Task item =
Among the entries below, only the lines starting at the one with "Given: Click the pin shortcut icon in header" and ending at the one with "The height and width of the screenshot is (946, 1920).", both included, are to be printed exactly.

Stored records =

....................

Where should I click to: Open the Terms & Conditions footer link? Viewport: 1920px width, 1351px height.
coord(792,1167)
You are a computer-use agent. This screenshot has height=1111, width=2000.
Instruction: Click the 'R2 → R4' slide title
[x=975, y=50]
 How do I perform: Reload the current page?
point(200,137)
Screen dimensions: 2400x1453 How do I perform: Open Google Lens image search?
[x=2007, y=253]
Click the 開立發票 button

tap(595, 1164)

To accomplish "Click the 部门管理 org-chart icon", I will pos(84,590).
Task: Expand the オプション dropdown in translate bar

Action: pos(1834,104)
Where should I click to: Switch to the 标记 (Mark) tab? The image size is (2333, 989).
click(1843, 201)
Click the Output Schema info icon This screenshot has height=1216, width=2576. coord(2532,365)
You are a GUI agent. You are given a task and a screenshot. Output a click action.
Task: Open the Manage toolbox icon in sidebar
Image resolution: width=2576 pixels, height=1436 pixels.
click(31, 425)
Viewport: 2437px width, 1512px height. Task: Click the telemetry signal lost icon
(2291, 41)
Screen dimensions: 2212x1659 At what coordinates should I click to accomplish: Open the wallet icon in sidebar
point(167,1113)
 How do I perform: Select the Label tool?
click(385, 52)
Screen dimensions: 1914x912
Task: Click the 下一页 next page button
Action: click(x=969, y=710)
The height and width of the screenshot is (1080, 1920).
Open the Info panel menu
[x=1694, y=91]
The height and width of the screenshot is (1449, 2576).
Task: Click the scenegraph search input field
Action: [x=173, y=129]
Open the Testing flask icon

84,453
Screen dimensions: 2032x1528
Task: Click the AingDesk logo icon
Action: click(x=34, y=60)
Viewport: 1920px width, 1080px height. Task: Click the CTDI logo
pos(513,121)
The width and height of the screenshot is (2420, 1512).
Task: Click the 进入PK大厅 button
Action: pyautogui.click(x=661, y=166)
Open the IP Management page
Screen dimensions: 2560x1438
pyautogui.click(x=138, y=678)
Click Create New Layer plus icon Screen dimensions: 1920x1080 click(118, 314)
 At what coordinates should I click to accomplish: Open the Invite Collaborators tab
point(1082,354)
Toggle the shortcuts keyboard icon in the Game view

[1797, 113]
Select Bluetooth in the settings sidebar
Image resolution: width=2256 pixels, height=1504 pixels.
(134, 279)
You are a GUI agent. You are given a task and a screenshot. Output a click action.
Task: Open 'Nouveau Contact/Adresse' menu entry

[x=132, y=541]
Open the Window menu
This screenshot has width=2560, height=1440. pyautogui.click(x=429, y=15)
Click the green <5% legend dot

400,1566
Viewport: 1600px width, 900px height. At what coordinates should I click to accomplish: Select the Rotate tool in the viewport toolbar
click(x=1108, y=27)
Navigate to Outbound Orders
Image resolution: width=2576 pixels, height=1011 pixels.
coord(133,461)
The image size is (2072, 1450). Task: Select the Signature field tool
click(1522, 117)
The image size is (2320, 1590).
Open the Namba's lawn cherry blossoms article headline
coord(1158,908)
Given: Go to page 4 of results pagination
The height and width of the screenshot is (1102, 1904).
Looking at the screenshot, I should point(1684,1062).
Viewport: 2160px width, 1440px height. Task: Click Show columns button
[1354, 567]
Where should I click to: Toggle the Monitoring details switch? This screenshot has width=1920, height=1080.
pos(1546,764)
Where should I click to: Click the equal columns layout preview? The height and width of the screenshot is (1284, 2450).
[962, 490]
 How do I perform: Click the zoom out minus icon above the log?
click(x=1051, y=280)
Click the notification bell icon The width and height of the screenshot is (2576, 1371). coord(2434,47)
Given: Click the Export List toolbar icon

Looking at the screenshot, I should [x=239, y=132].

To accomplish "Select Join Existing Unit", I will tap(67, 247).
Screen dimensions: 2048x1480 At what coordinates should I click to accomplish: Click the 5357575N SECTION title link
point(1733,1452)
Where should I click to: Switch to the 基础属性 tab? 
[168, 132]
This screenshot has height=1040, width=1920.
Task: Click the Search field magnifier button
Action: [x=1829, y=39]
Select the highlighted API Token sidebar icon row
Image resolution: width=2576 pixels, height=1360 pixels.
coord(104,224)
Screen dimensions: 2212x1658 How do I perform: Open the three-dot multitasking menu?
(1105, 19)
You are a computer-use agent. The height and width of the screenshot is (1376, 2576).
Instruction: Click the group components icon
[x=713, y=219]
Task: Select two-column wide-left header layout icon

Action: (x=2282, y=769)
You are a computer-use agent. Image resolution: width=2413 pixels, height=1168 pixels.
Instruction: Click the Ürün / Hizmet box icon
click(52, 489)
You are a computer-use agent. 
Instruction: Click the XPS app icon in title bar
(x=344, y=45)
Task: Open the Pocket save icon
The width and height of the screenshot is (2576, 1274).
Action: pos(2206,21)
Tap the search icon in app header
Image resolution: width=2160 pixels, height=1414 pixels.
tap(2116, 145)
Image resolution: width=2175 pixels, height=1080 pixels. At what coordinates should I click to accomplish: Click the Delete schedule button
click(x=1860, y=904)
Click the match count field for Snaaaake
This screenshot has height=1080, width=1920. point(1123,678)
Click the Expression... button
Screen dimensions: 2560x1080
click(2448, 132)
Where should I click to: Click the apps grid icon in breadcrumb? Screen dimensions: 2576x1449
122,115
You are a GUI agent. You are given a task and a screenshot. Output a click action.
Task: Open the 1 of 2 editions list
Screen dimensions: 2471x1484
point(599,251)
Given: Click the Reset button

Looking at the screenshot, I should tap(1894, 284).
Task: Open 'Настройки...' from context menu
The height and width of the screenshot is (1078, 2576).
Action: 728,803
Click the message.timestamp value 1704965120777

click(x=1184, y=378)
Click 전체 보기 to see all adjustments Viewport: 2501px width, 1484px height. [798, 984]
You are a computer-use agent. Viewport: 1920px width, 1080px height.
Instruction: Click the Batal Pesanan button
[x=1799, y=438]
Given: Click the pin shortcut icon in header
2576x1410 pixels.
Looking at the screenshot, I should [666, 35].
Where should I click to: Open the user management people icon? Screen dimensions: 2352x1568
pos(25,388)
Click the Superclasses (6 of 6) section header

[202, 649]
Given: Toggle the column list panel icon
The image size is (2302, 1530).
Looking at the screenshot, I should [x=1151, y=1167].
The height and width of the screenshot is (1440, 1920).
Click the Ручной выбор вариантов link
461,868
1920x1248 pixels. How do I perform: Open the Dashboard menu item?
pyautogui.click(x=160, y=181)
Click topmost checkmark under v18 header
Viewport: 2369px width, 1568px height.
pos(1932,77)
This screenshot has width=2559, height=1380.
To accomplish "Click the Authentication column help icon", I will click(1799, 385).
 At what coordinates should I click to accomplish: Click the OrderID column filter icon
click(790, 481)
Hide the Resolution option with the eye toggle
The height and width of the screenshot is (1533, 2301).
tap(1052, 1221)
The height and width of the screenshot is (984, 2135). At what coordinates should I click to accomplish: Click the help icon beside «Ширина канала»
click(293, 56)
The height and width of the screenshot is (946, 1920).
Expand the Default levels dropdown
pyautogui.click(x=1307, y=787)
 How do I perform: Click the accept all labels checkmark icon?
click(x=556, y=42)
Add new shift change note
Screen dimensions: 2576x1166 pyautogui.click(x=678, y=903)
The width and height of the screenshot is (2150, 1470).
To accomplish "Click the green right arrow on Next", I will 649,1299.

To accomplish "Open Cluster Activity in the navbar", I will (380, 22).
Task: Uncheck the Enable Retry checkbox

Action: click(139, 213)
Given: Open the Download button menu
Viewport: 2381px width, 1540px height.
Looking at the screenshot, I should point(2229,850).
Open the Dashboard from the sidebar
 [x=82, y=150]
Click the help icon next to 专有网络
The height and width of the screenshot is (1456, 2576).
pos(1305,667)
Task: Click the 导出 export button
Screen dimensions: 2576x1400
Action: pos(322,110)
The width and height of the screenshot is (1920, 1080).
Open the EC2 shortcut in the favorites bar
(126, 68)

....................

Worked solution =
Given: Click the pin shortcut icon in header
2576x1410 pixels.
Looking at the screenshot, I should [666, 35].
Where should I click to: Open the user management people icon? Screen dimensions: 2352x1568
pos(25,388)
Click the Superclasses (6 of 6) section header

[202, 649]
Given: Toggle the column list panel icon
The image size is (2302, 1530).
Looking at the screenshot, I should [x=1151, y=1167].
The height and width of the screenshot is (1440, 1920).
Click the Ручной выбор вариантов link
461,868
1920x1248 pixels. How do I perform: Open the Dashboard menu item?
pyautogui.click(x=160, y=181)
Click topmost checkmark under v18 header
Viewport: 2369px width, 1568px height.
pos(1932,77)
This screenshot has width=2559, height=1380.
To accomplish "Click the Authentication column help icon", I will click(1799, 385).
 At what coordinates should I click to accomplish: Click the OrderID column filter icon
click(790, 481)
Hide the Resolution option with the eye toggle
The height and width of the screenshot is (1533, 2301).
tap(1052, 1221)
The height and width of the screenshot is (984, 2135). At what coordinates should I click to accomplish: Click the help icon beside «Ширина канала»
click(293, 56)
The height and width of the screenshot is (946, 1920).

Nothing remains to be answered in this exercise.